Scary (sinister, actually, in the context of how the film portrays authority and technology) or fascinating, depending on how you see consumerism and society developing in the near future.

Wind back to today and what do we have? Not quite iris recognition technology for marketing purposes but definitely personalized brand messaging that’s targeted to you as you enter a store using technology from tech start-up Shopkick.

Launching today in the US, Shopkick offers an iPhone app (Android coming later in the year) that gives you the consumer the means to receive offers and other targeted messaging from stores sent to the app on your phone as you walk into a store.
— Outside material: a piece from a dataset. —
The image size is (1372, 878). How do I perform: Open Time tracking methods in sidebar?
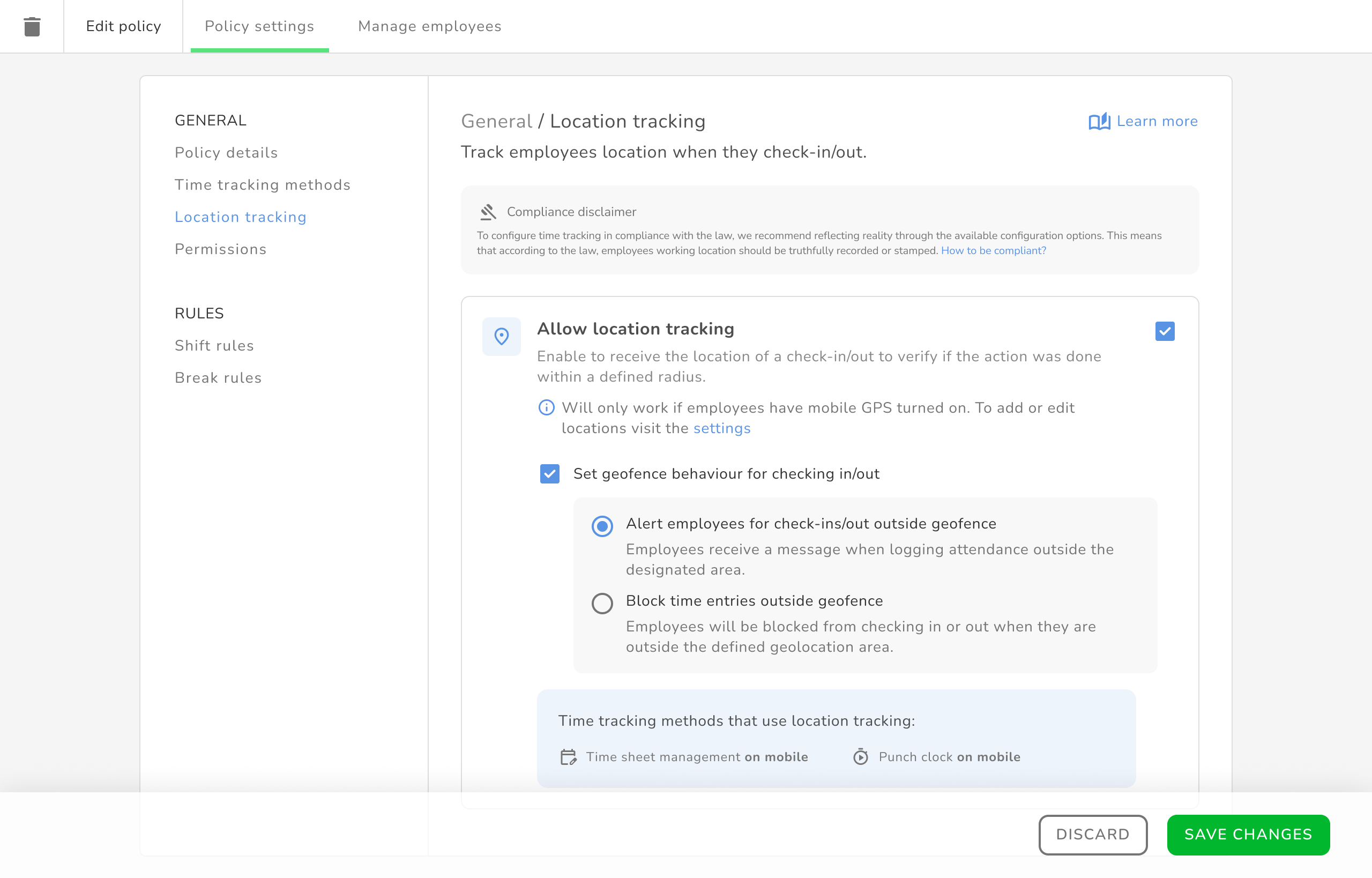click(x=262, y=185)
Business Insider explains well how it will work:

[…] The idea is that when you walk into a store that Shopkick partners with, you start to earn rewards — "Kickbucks" — just for walking in. (There’s actually a device in the store that connects to your phone.) Its early partners include nationwide chains like Best Buy, American Eagle Outfitters, Macy’s, and the Sports Authority, as well as shopping-mall outfit Simon Property Group.

Once you’re inside the store, you can earn more Kickbucks for scanning in barcodes of products with your phone, and you can get pushed special offers. Kickbucks, in turn, can be redeemed for Facebook credits to play games online, song downloads, in-store gift cards, and other standard online rewards club stuff like magazine subscriptions or donations to charities.

So basically Kickbucks is creating a rewards system; a portfolio of your shopping habits and the merchandise you find interesting enough to scan — so it can potentially target you better with deals; and a virtual currency that can be redeemed for goods in the future.

Business Insider describes Shopkick as “Foursquare for shopping,” noting that the smartphone app is right at the interesting junction of mobile apps, location-based services and commerce, saying, “Someone is going to make money here someday.”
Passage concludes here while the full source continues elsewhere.